US to patch loopholes that allow China to buy banned AI GPUs from other countries — new regulations include national quotas on GPU exports and a global licensing system

Nvidia Hopper HGX H200.

Chinese entities have obtained advanced Nvidia GPUs for AI and HPC applications despite U.S. restrictions through an advanced underground smuggling network from third-party countries. The U.S. government is unhappy about this, so it plans to implement new regulations to limit Chinese companies from acquiring these AI GPUs from intermediary countries. The rule will purportedly go into effect by the end of the month, reports the South China Morning Post.
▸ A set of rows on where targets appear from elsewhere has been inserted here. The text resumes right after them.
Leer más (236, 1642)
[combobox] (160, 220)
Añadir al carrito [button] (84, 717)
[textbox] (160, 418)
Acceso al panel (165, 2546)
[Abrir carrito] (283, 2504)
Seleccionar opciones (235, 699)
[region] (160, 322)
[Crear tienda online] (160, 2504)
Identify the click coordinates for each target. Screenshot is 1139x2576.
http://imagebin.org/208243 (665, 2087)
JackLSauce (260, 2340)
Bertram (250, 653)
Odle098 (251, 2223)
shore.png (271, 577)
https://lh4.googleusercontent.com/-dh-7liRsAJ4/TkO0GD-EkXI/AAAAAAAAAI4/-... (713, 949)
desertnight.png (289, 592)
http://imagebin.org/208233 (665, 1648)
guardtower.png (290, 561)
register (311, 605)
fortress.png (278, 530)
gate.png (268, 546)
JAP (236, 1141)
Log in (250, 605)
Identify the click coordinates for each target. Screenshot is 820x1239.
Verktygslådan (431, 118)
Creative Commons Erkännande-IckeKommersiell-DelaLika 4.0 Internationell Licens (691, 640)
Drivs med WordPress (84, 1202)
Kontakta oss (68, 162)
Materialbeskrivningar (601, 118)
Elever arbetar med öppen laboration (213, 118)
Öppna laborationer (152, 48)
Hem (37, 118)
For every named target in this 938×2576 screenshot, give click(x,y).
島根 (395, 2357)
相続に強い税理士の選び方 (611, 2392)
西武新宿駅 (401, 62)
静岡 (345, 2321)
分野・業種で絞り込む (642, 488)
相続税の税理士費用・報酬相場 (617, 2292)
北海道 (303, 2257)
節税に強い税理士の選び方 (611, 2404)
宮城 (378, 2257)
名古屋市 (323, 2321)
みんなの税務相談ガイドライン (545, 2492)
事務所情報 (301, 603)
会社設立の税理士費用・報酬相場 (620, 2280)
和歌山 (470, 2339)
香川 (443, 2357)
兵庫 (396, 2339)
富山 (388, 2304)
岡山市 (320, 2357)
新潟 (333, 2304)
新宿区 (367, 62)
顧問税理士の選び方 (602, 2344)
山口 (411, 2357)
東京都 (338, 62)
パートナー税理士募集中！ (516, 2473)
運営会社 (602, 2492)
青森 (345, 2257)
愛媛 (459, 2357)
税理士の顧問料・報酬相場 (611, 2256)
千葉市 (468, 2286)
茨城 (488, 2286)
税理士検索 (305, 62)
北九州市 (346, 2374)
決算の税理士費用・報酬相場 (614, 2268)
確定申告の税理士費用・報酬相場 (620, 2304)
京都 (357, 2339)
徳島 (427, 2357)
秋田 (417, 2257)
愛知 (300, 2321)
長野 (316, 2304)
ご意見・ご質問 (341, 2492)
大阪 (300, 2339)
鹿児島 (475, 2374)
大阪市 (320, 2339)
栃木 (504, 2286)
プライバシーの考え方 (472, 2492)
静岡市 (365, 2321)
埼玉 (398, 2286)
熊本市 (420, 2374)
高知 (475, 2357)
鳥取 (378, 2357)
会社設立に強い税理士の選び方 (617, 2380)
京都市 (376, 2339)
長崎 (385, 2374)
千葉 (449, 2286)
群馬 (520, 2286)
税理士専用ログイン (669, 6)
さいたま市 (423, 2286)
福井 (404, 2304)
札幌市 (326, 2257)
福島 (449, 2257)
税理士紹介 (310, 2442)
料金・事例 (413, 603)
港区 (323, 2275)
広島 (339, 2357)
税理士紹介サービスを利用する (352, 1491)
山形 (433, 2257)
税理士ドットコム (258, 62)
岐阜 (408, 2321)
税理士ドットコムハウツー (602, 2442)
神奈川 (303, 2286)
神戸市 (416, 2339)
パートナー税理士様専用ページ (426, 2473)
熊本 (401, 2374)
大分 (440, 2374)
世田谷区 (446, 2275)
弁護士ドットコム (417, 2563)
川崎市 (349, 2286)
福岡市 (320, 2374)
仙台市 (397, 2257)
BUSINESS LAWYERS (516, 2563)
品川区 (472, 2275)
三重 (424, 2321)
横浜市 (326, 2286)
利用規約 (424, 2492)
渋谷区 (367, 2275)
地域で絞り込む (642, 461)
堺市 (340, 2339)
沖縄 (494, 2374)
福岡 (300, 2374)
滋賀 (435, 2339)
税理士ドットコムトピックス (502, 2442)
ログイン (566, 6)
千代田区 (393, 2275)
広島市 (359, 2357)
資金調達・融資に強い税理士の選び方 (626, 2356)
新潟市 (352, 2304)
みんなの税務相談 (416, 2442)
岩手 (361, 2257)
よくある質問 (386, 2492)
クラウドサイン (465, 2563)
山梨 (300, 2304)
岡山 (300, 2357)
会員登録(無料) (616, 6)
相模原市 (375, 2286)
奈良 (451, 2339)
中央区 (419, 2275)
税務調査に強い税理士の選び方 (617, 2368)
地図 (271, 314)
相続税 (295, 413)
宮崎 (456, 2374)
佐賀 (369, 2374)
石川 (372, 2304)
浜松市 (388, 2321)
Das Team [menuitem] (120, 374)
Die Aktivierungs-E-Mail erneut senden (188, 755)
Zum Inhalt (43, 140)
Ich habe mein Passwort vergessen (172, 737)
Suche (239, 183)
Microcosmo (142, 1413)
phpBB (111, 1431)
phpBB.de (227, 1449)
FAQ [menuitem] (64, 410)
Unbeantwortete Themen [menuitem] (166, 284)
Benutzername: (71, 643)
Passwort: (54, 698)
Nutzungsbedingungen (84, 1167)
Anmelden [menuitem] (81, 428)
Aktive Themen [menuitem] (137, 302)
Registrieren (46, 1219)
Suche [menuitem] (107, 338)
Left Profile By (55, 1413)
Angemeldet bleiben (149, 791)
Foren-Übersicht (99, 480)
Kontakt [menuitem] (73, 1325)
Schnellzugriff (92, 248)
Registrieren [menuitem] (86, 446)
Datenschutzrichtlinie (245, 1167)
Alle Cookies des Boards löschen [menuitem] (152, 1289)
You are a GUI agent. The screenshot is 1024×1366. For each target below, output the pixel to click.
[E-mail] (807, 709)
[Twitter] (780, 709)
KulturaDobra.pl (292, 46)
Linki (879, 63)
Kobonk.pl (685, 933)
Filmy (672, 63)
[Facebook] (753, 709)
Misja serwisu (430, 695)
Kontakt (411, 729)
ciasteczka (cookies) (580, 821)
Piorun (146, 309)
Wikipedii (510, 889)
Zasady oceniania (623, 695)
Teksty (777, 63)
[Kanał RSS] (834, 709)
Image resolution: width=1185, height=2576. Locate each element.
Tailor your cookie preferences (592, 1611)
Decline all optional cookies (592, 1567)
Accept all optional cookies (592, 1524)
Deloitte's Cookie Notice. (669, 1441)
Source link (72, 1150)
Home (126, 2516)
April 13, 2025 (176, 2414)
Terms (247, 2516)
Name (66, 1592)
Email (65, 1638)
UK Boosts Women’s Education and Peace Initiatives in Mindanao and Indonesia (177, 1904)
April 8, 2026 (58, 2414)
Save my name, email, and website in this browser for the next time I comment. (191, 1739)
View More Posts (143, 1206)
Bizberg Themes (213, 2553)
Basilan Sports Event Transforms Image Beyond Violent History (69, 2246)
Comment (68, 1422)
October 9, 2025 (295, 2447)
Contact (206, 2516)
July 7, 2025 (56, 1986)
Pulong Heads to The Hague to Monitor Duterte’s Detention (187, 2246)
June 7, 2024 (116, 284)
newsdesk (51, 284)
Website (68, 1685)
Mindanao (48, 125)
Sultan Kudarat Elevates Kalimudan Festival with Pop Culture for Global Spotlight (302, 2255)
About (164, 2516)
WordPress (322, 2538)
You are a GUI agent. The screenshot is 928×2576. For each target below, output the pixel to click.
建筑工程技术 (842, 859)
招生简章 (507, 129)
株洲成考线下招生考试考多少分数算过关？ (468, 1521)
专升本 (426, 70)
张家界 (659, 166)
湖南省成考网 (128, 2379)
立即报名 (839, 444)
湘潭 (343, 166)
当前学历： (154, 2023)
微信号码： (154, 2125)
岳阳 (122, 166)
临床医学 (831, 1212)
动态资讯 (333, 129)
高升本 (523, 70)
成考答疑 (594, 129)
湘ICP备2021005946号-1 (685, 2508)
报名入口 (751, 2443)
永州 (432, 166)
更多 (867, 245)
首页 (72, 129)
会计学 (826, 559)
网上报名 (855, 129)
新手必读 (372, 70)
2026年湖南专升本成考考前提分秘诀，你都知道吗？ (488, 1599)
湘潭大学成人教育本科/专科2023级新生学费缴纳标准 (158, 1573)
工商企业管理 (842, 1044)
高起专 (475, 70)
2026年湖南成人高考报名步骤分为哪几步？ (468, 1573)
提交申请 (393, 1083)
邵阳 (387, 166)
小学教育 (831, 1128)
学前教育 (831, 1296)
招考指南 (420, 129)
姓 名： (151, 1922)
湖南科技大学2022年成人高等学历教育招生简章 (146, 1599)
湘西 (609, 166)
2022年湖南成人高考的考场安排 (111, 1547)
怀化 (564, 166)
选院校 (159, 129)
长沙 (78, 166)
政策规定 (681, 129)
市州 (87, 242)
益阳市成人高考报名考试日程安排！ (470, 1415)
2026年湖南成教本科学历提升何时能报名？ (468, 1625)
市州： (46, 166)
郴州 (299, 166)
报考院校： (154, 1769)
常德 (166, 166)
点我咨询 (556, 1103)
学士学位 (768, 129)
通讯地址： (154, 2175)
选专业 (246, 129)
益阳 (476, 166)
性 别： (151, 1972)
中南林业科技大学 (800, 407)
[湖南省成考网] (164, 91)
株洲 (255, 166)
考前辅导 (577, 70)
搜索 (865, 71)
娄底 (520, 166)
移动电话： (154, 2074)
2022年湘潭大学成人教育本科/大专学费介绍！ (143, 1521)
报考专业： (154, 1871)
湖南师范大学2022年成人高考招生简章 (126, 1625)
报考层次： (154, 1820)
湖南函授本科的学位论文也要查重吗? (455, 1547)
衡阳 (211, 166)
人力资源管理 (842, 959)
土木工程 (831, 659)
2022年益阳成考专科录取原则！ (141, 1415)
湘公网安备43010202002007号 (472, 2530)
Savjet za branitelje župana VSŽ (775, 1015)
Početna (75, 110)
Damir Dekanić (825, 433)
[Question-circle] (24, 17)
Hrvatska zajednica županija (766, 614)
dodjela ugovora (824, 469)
The proposed regulations, reportedly developed by Commerce Secretary Gina Raimondo and National Security Advisor Jake Sullivan, would include national quotas on GPU exports and a global licensing system with reporting requirements. These steps target countries that are major transshipment hubs but are not yet subject to U.S. export restrictions. They address a key vulnerability in current policies that allows hardware to be re-exported to restricted countries.

National quotas on GPU exports will somewhat restrict the development of AI infrastructure in various countries. However, facing AI GPU shortages for their AI development, these countries will unlikely tolerate re-exporting this hardware to China. Furthermore, companies with access to advanced AI GPUs, like Nvidia's offerings, such as the H200 or B200, will sell these products to legitimate local customers rather than little-known entities.

Chinese entities mainly used certain Middle Eastern countries, Malaysia, Singapore, and Taiwan, to get restricted GPUs, including Nvidia's latest H200 GPU. Although Saudi Arabia and the United Arab Emirates faced restrictions, other countries in the region did not, so some of them were used to re-export advanced Nvidia GPUs to China. Also, the U.S. Department of Justice (DoJ) is investigating Supermicro's possible violations of U.S. export regulations to China and Russia by using Taiwan-based companies to re-export its advanced AI servers to the aforementioned countries.

In compliance with U.S. export rules, Nvidia does not sell its latest GPUs to Chinese entities or even ship these devices to Chinese sites. However, Nvidia supplies its H100 and H200 processors to major clients, who use them to produce and sell AI servers, and resellers could abuse the purchasing system to ship systems to intermediaries that then smuggle the GPUs into China. 

Although all parties assert compliance with U.S. export regulations and claim to address violations when identified, sales to smaller intermediaries often bypass their control and feed into smuggling operations. Consequently, as of August, over 70 vendors were openly advertising these restricted processors online in China, with several promising deliveries of standalone GPUs or complete servers in weeks.